Extracted data entries:
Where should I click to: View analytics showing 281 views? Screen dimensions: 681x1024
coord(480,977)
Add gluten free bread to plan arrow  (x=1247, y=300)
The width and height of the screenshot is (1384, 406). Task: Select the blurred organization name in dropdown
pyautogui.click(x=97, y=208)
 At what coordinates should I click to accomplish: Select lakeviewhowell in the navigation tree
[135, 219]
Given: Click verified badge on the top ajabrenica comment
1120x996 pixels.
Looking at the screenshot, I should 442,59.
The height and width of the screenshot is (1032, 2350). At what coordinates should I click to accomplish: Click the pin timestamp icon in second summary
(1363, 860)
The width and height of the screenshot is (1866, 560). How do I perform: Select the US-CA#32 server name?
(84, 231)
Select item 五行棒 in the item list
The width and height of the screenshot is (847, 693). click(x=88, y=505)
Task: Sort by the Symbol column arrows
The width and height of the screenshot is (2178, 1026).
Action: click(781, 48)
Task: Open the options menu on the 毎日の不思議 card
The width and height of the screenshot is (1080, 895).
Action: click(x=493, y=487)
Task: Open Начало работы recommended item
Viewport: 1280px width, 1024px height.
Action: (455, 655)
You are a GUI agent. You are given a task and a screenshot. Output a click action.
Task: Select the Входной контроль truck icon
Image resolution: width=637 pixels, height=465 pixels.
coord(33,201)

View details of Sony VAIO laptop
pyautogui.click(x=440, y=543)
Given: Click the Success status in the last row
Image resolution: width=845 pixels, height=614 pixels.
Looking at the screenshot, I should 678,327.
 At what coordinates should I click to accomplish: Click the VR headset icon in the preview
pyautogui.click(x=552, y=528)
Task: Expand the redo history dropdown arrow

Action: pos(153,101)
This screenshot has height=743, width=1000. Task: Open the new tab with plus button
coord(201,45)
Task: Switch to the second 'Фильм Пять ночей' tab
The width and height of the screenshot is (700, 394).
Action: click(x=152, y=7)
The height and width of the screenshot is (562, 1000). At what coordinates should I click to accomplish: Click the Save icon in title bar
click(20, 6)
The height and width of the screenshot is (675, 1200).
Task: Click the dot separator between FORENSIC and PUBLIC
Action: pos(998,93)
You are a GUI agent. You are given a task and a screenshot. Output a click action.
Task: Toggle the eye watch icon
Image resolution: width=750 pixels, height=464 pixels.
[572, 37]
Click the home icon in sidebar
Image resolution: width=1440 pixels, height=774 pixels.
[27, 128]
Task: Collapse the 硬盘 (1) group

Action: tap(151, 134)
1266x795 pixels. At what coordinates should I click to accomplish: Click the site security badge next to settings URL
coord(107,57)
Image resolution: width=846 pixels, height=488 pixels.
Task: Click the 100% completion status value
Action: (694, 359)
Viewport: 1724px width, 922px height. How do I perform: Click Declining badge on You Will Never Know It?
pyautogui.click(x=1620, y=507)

### BRIEF
This exercise requires the entries above to be restated exactly.

### RESULT OF THIS EXERCISE
Where should I click to: View analytics showing 281 views? Screen dimensions: 681x1024
coord(480,977)
Add gluten free bread to plan arrow  (x=1247, y=300)
The width and height of the screenshot is (1384, 406). Task: Select the blurred organization name in dropdown
pyautogui.click(x=97, y=208)
 At what coordinates should I click to accomplish: Select lakeviewhowell in the navigation tree
[135, 219]
Given: Click verified badge on the top ajabrenica comment
1120x996 pixels.
Looking at the screenshot, I should 442,59.
The height and width of the screenshot is (1032, 2350). At what coordinates should I click to accomplish: Click the pin timestamp icon in second summary
(1363, 860)
The width and height of the screenshot is (1866, 560). How do I perform: Select the US-CA#32 server name?
(84, 231)
Select item 五行棒 in the item list
The width and height of the screenshot is (847, 693). click(x=88, y=505)
Task: Sort by the Symbol column arrows
The width and height of the screenshot is (2178, 1026).
Action: click(781, 48)
Task: Open the options menu on the 毎日の不思議 card
The width and height of the screenshot is (1080, 895).
Action: click(x=493, y=487)
Task: Open Начало работы recommended item
Viewport: 1280px width, 1024px height.
Action: (455, 655)
You are a GUI agent. You are given a task and a screenshot. Output a click action.
Task: Select the Входной контроль truck icon
Image resolution: width=637 pixels, height=465 pixels.
coord(33,201)

View details of Sony VAIO laptop
pyautogui.click(x=440, y=543)
Given: Click the Success status in the last row
Image resolution: width=845 pixels, height=614 pixels.
Looking at the screenshot, I should 678,327.
 At what coordinates should I click to accomplish: Click the VR headset icon in the preview
pyautogui.click(x=552, y=528)
Task: Expand the redo history dropdown arrow

Action: pos(153,101)
This screenshot has height=743, width=1000. Task: Open the new tab with plus button
coord(201,45)
Task: Switch to the second 'Фильм Пять ночей' tab
The width and height of the screenshot is (700, 394).
Action: click(x=152, y=7)
The height and width of the screenshot is (562, 1000). At what coordinates should I click to accomplish: Click the Save icon in title bar
click(20, 6)
The height and width of the screenshot is (675, 1200).
Task: Click the dot separator between FORENSIC and PUBLIC
Action: pos(998,93)
You are a GUI agent. You are given a task and a screenshot. Output a click action.
Task: Toggle the eye watch icon
Image resolution: width=750 pixels, height=464 pixels.
[572, 37]
Click the home icon in sidebar
Image resolution: width=1440 pixels, height=774 pixels.
[27, 128]
Task: Collapse the 硬盘 (1) group

Action: tap(151, 134)
1266x795 pixels. At what coordinates should I click to accomplish: Click the site security badge next to settings URL
coord(107,57)
Image resolution: width=846 pixels, height=488 pixels.
Task: Click the 100% completion status value
Action: (694, 359)
Viewport: 1724px width, 922px height. How do I perform: Click Declining badge on You Will Never Know It?
pyautogui.click(x=1620, y=507)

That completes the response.